*Brief*
Would you repeat word for word the lines of the listing that follows, from the one with "Screen dimensions: 893x1021" up to and including the one with "Task: Open the Snapshots menu item", and leave out the images?

*Exercise data*
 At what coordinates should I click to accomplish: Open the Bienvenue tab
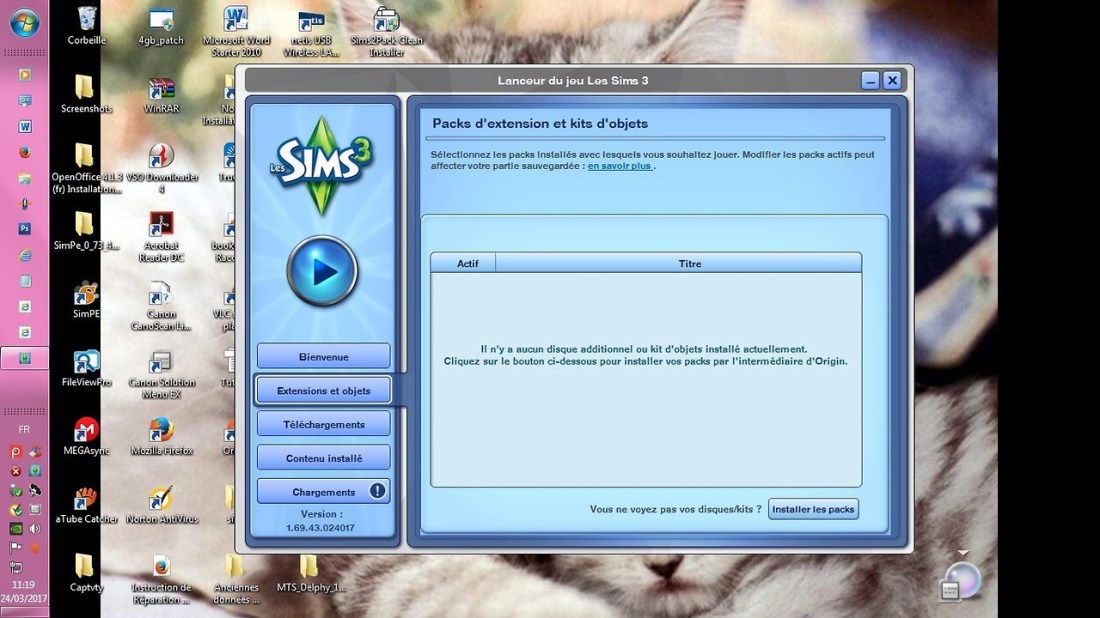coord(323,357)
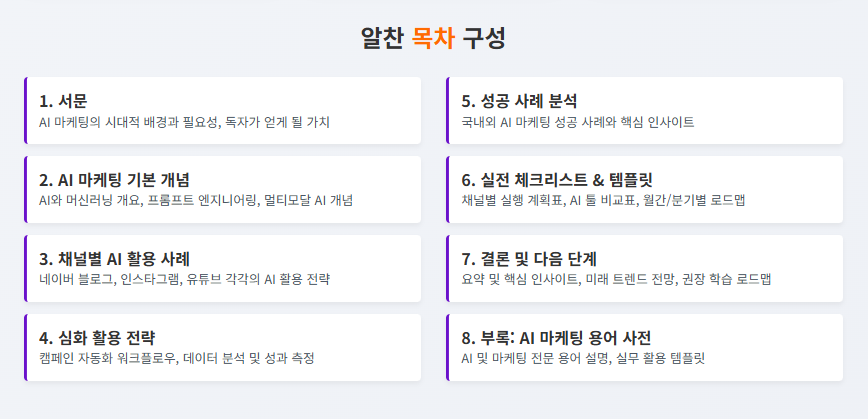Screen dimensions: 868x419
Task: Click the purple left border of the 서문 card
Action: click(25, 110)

* * *

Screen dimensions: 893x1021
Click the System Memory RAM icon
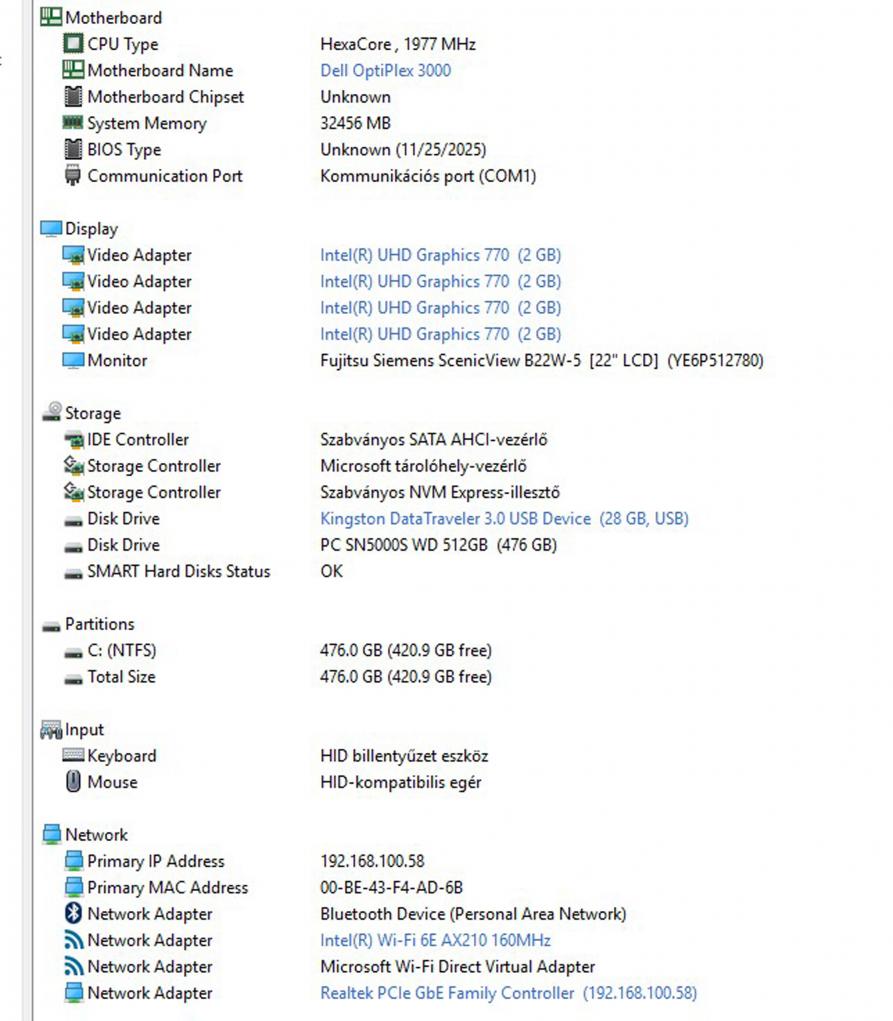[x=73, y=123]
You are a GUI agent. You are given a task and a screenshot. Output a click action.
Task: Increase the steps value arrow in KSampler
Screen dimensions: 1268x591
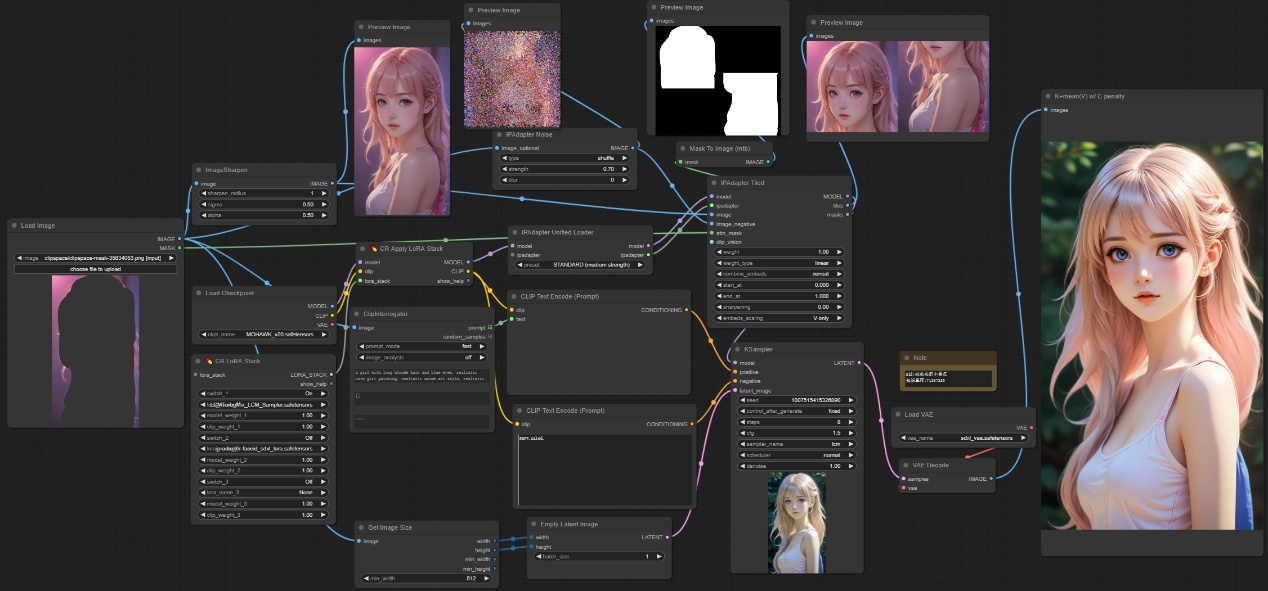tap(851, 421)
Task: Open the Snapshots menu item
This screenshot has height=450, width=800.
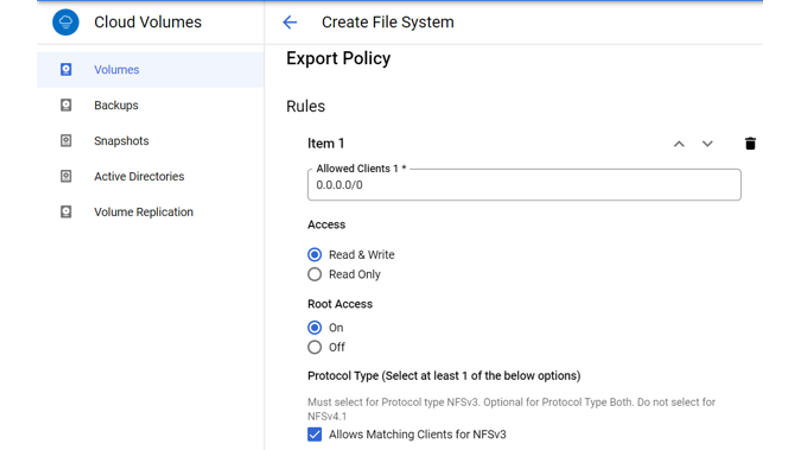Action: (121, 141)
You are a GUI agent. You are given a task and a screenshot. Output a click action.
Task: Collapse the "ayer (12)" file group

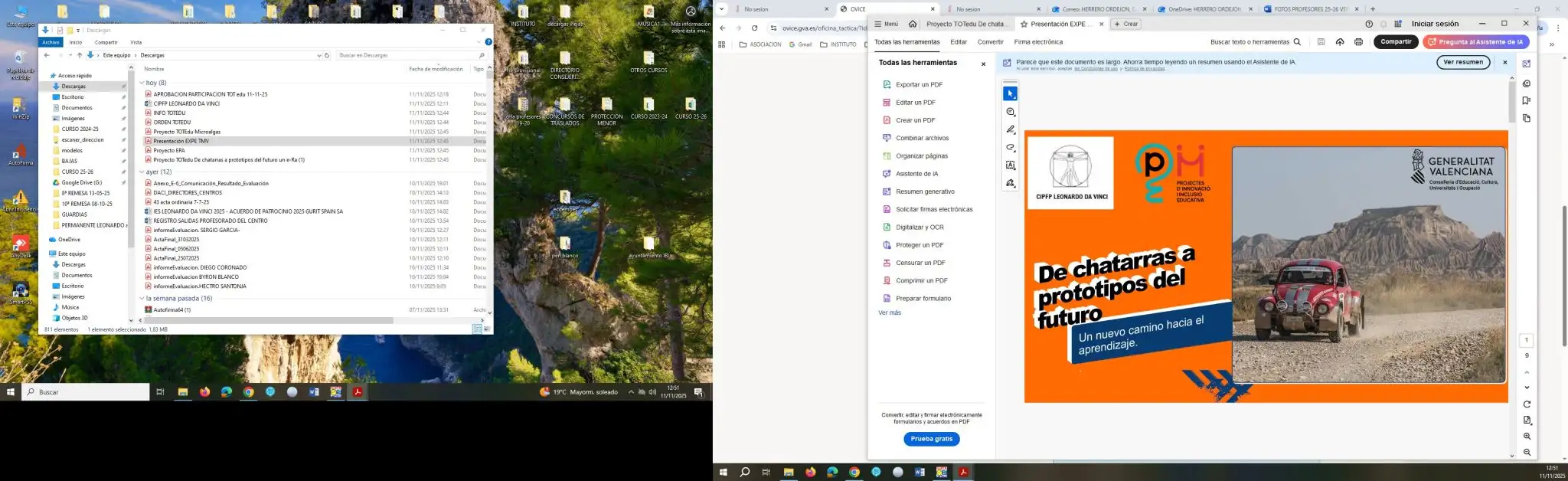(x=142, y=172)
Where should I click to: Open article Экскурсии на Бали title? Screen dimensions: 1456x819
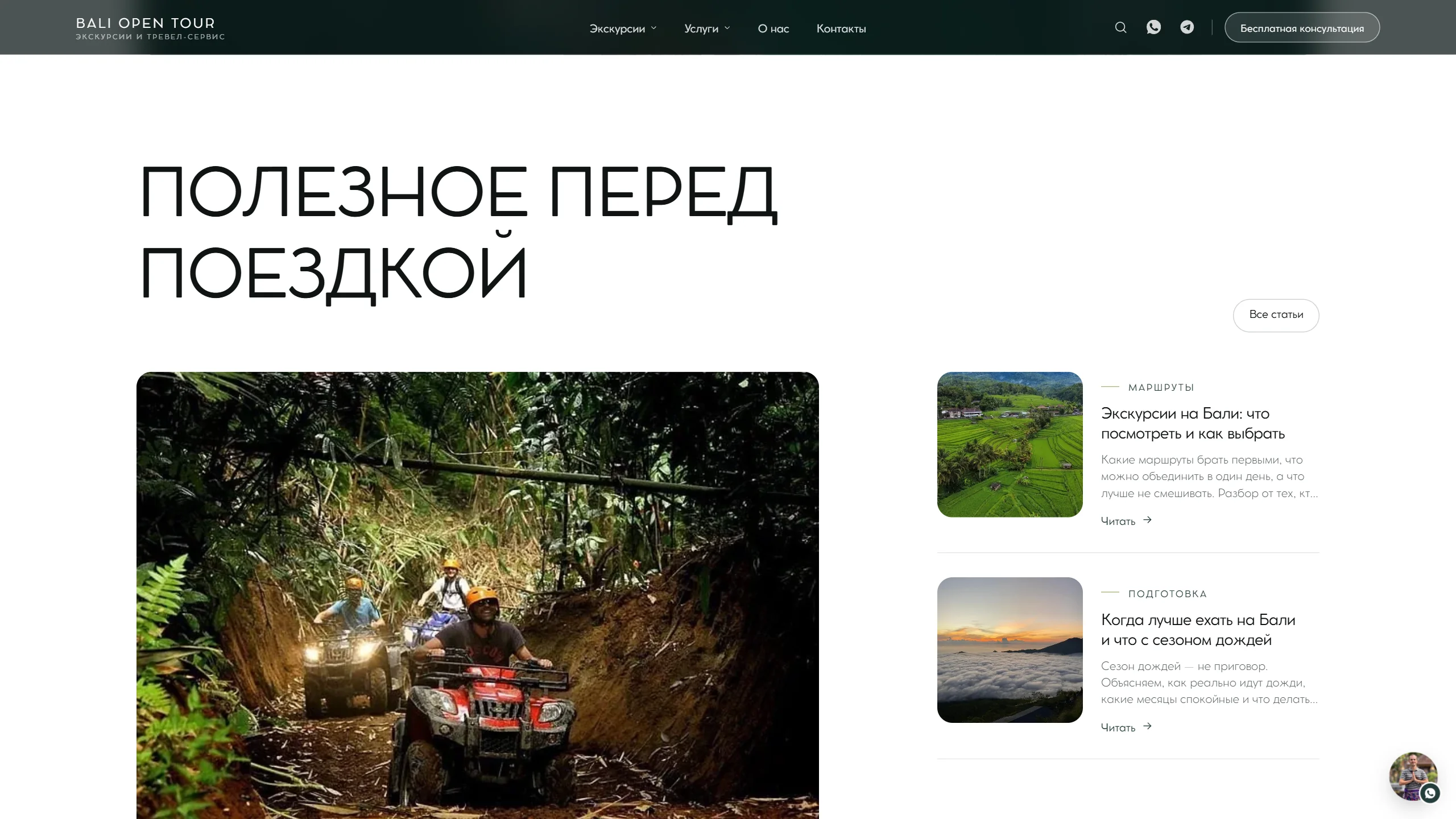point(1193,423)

* * *

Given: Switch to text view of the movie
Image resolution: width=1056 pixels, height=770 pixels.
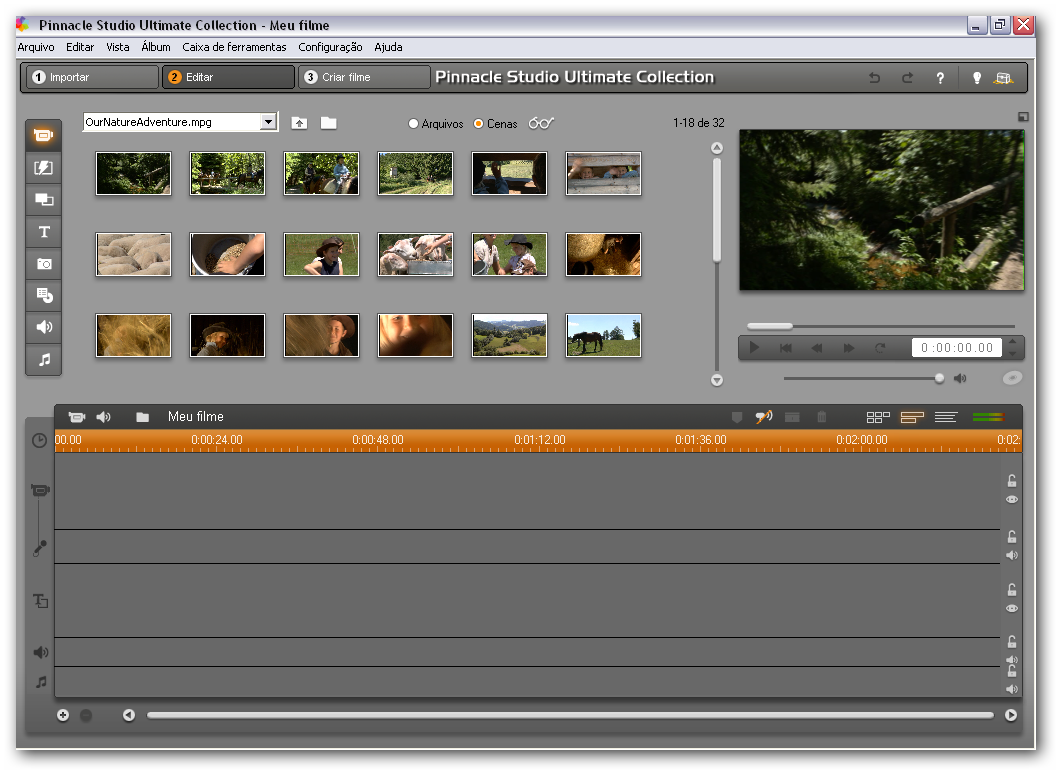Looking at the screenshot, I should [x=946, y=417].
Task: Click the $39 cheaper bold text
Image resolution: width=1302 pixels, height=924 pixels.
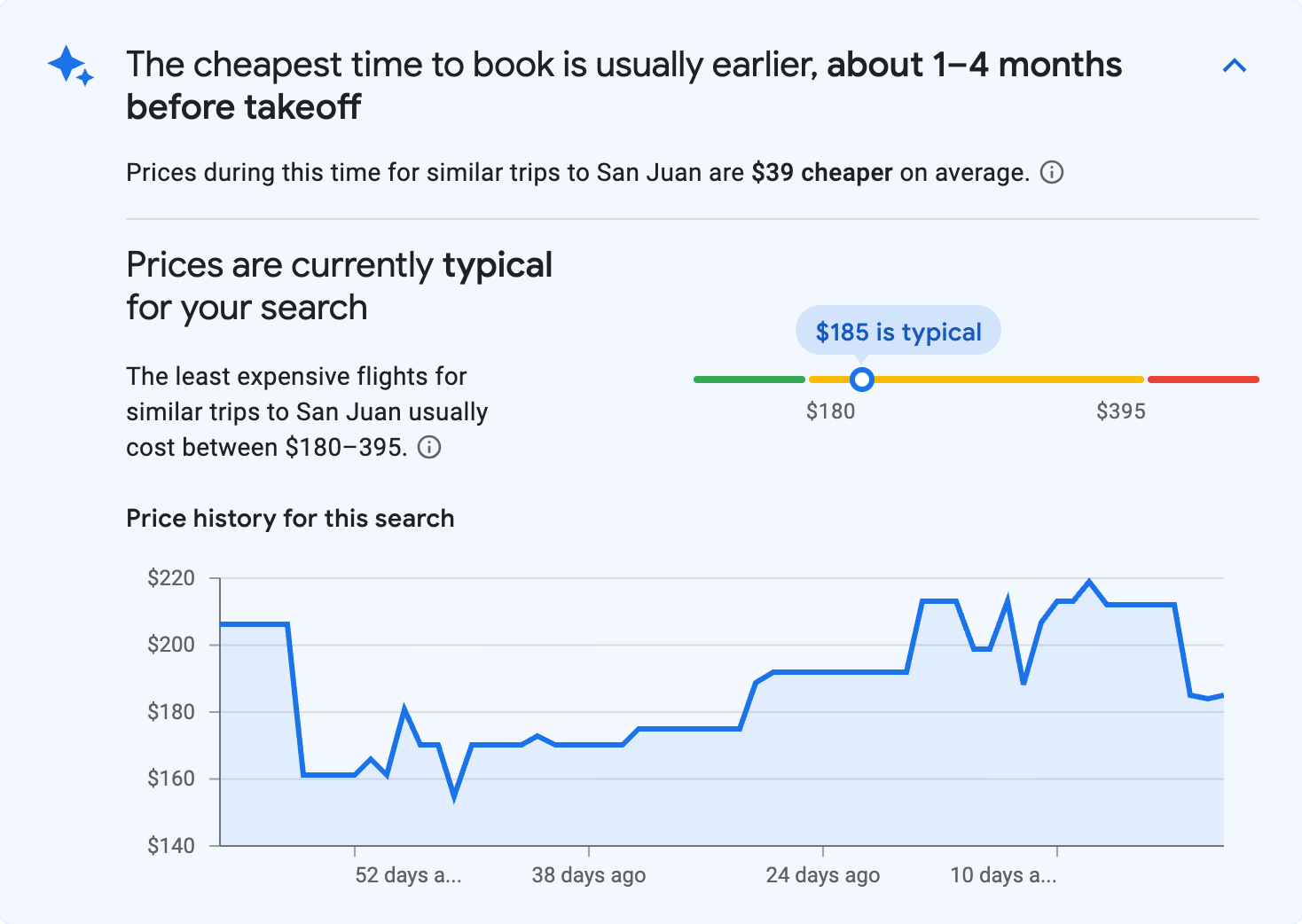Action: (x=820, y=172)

*Written response*
Screen dimensions: 893x1021
Click the System Memory RAM icon
[x=73, y=123]
You are a GUI agent. You are given a task and a screenshot. Output a click action.
Task: Increase the steps value arrow in KSampler
Screen dimensions: 1268x591
tap(851, 421)
Task: Open the Snapshots menu item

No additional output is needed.